After years of notable increases, the government’s revenue growth from corporate income taxes has significantly slowed this year and will continue to decline, according to the Congressional Budget Office.
That forecast may sound promising to financial executives who feel their employers are overtaxed. But the reason for the declining growth rate isn’t good news: the CBO attributes the tax dip to a decline in corporate profits. Indeed, in its most recent forecast for the U.S. economy and the federal budget, the CBO notes that corporate profits peaked in the middle of calendar year 2006.
Until then, the government was pulling in higher corporate receipts, which grew by an annual average of 40 percent during the past three years. Now, compared with the prior fiscal year, the government’s corporate-tax revenue has “slowed progressively” in 2007 and declined from 22 percent in the first quarter to 11 percent in the second and 4 percent in the third.
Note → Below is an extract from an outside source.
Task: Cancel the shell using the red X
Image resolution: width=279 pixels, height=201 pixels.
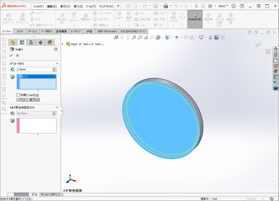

To be sure, the government is still nabbing year-over-year increases in corporate-tax payments: CBO reports that receipts from corporate income taxes will rise by more than 6 percent this fiscal year, to $376 billion, because of a projected 4 percent bump-up in domestic corporate profits. For 2006 and 2007, corporate tax receipts as a share of the Gross Domestic Product will be at the highest level since the late 1970s, the CBO adds.
The agency says corporate income taxes as a percentage of the GDP will stay level. Before this year, however, the increase in the government’s corporate income tax receipts was “disproportionately” improving its total revenues. Now, for 2007, government revenue growth is coming mostly from individual income taxes.
Released on Thursday, the CBO report predicts the 2007 deficit will total $158 billion — a decline of $90 billion from 2006 — but still calls the deficit “daunting.” Despite the summer’s taint on the housing industry and the financial markets, the CBO expects the U.S. economy to once again gain solid footing by early next year.